Following the financial crisis, stricter rules on who could or could not get a mortgage were introduced. The Financial Conduct Authority (FCA) recognises that the rules make it particularly hard for the self-employed to get a mortgage.
Despite the difficulties, the FCA says that there are as many self-employed people borrowing money to buy a house as there were before the new rules came into force.
The new rules, known as the Mortgage Market Review, were introduced in 2014. Prior to this, the self-employed could self-certify, meaning that they could simply declare their income. Self-certification has been abolished and now the self-employed need to show proof of two to three years earning.
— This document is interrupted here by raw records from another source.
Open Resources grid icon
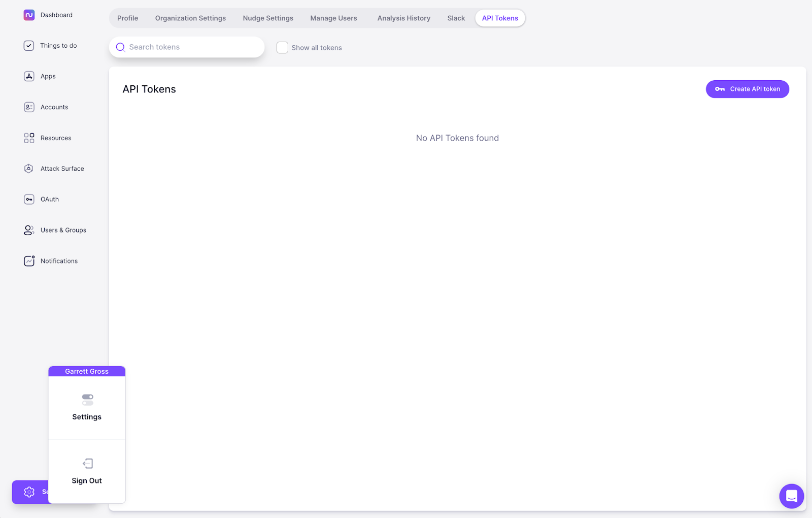This screenshot has width=812, height=518. [29, 138]
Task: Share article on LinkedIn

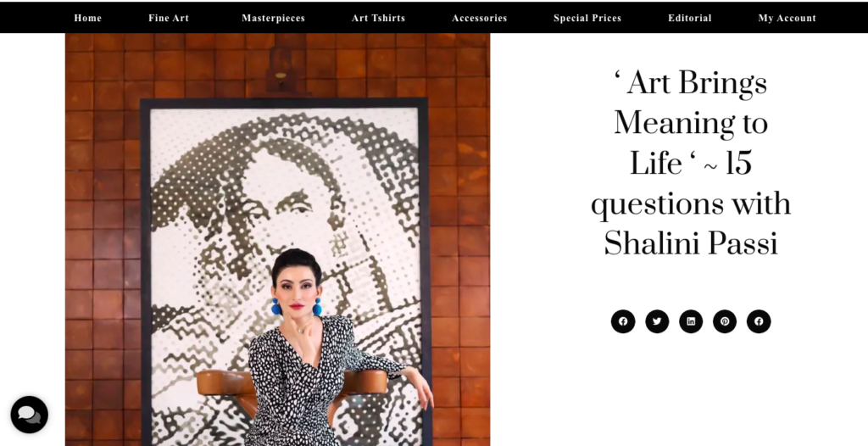Action: (691, 321)
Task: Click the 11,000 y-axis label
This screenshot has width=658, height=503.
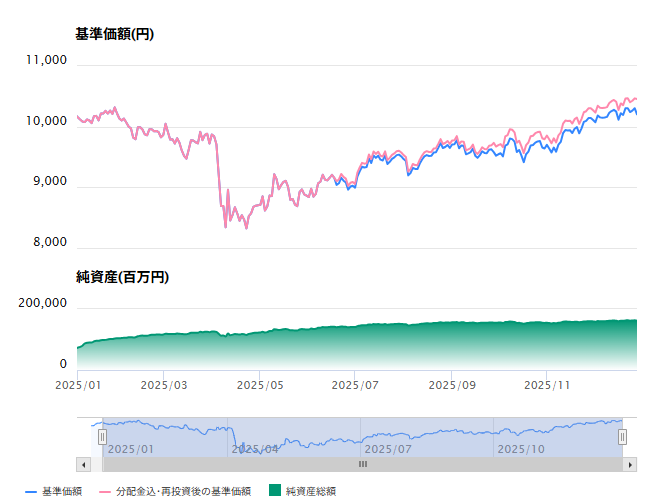Action: tap(46, 60)
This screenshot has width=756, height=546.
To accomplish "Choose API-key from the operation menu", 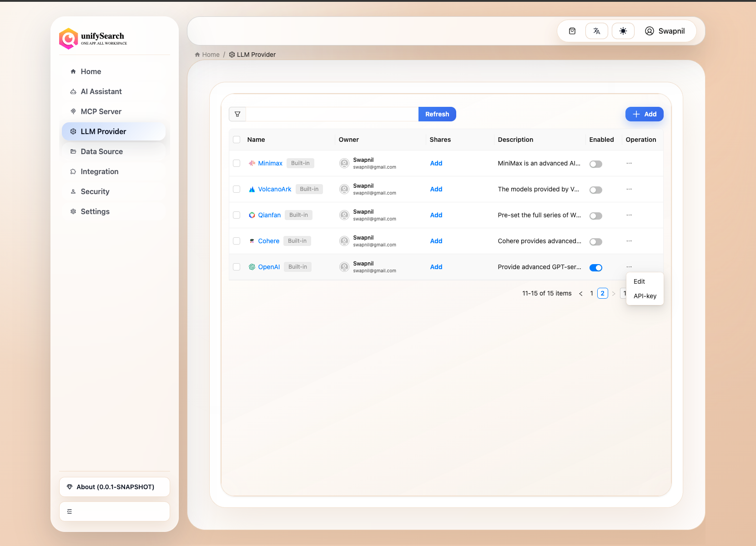I will point(645,296).
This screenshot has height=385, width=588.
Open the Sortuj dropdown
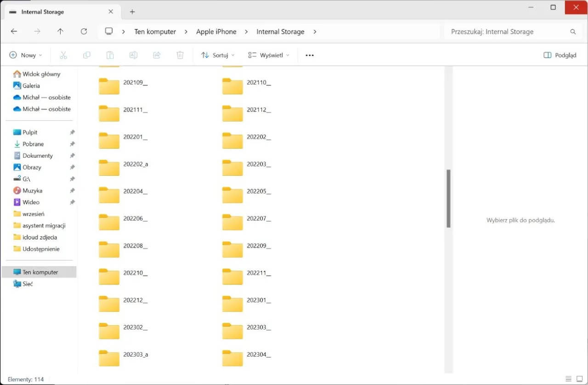(x=217, y=55)
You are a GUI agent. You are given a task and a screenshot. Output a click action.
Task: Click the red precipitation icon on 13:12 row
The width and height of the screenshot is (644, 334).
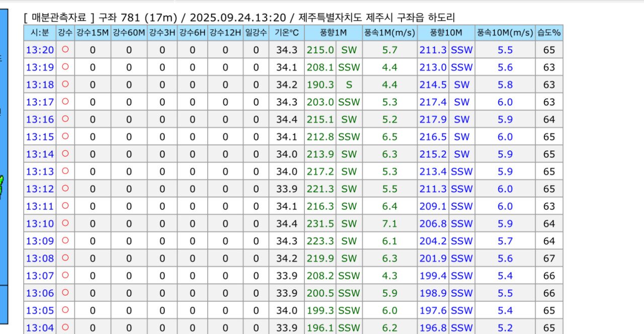point(65,189)
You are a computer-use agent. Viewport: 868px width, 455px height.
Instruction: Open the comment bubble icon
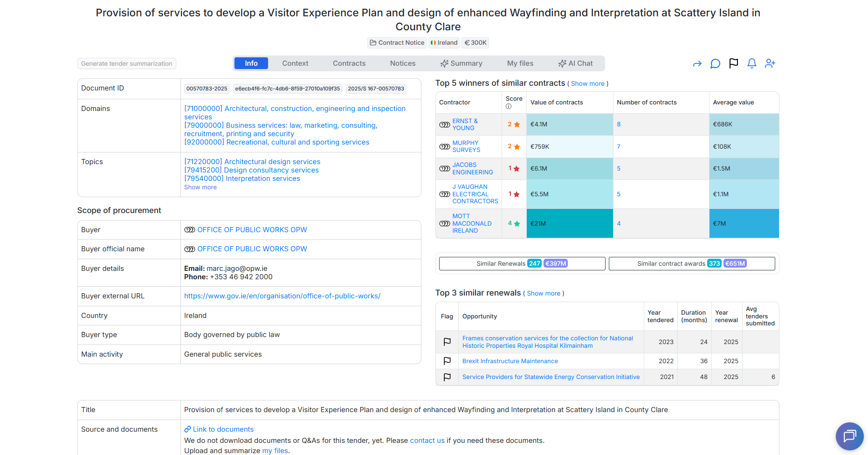click(x=715, y=63)
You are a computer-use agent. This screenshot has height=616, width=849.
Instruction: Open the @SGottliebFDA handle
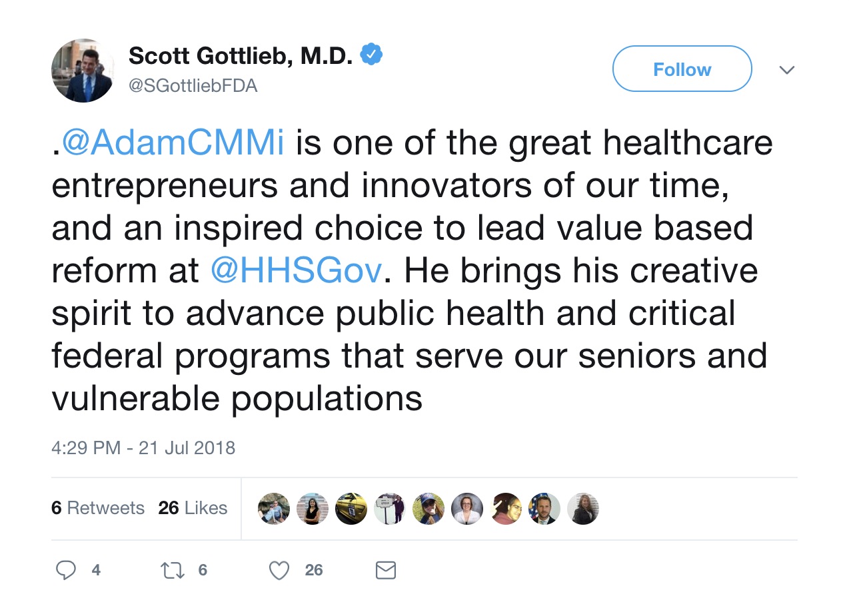click(193, 86)
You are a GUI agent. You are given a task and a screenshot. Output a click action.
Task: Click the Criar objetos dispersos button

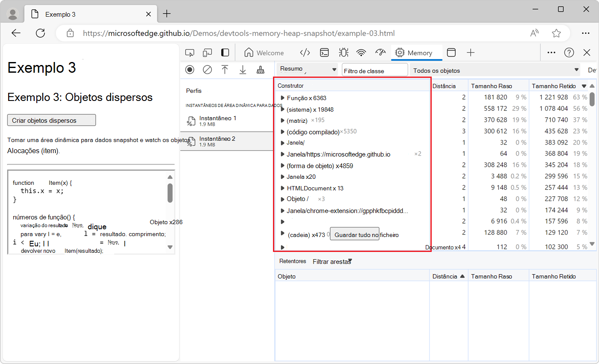click(x=51, y=120)
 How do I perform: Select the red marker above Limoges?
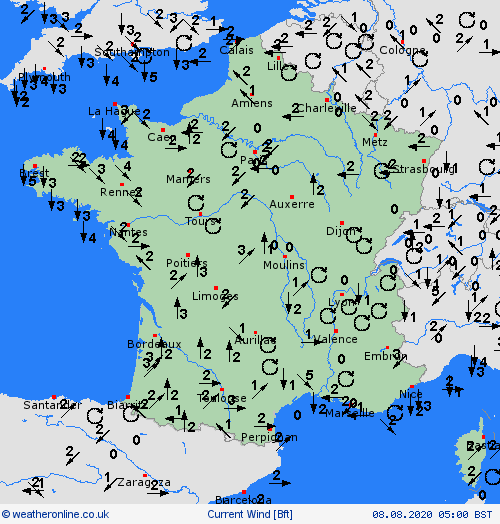(216, 288)
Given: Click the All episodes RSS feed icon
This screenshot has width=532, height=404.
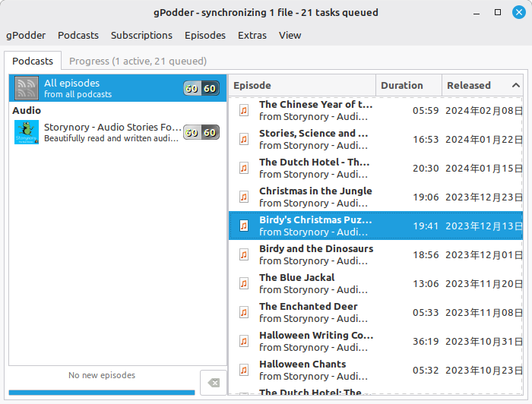Looking at the screenshot, I should [27, 89].
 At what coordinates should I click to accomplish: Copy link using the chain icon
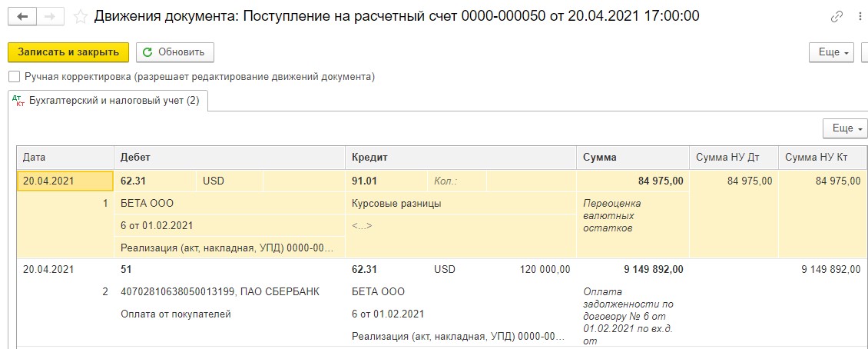coord(837,17)
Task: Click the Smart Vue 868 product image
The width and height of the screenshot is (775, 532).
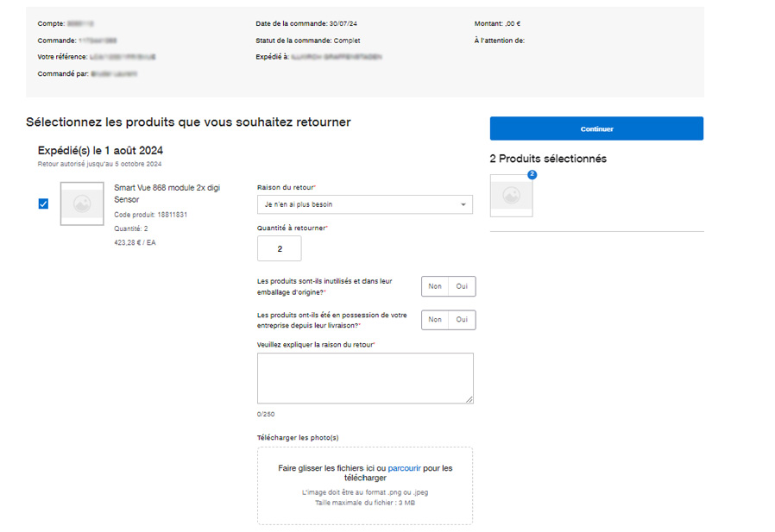Action: click(x=82, y=203)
Some lenders will ask to see full business accounts and self –assessment tax returns.
The earnings of the self-employed can go up and down from year to year which makes it difficult for lenders to assess whether the self-employed can afford the mortgage repayments.
In theory, this situation should have prevented many self-employed people successfully applying for a mortgage, but the FCA figures tell the opposite story. About 90,000 self-employed people took out mortgages in 2011. Last year, under the new rules, the number rose to 100,000.
If you are self-employed and want a mortgage, then it’s advisable to hire an accountant to certify your business accounts. HMRC can provide proof of your declared income, such as an SA302 form, which is one of the main resources lenders use to make a decision on the applications of self-employed people.